### Task requirements:
For this exercise, copy exactly only the lines from the one containing "Screen dimensions: 285x285" to the final line of the material below, without the pictures.

### Records:

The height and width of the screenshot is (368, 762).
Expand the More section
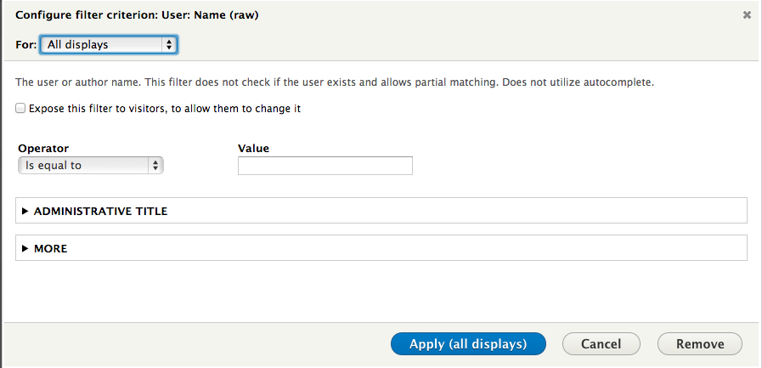pos(50,248)
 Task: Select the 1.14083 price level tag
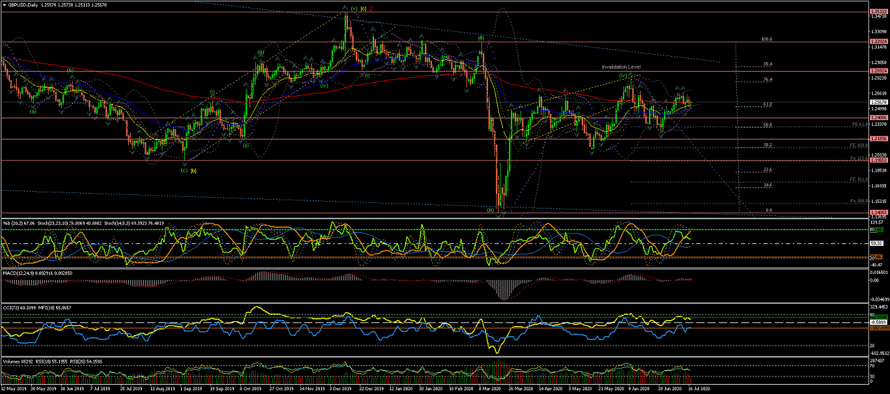click(878, 213)
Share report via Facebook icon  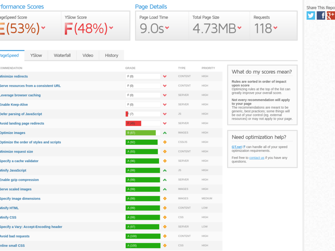[321, 15]
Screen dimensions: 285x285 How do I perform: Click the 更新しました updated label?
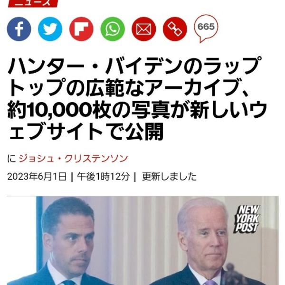(169, 177)
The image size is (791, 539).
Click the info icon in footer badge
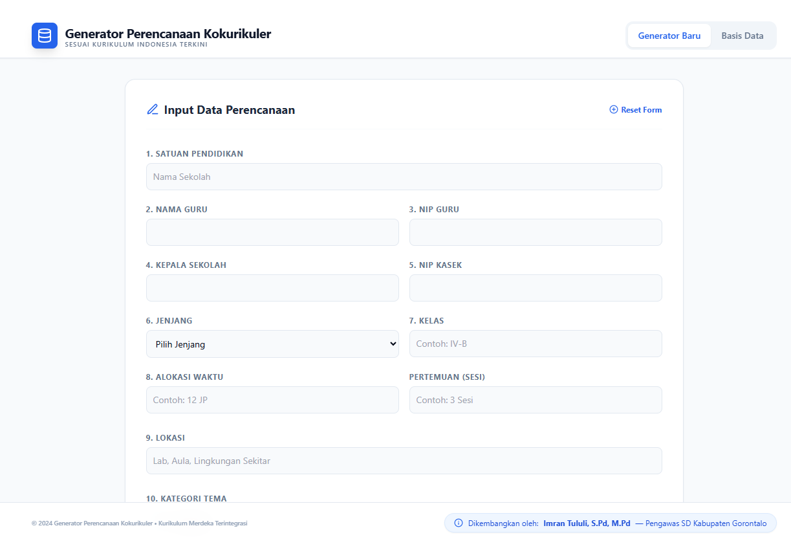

### Final answer:
Screen dimensions: 285x285 How do I perform: Click the 更新しました updated label?
(169, 177)
The image size is (791, 539).
Click the info icon in footer badge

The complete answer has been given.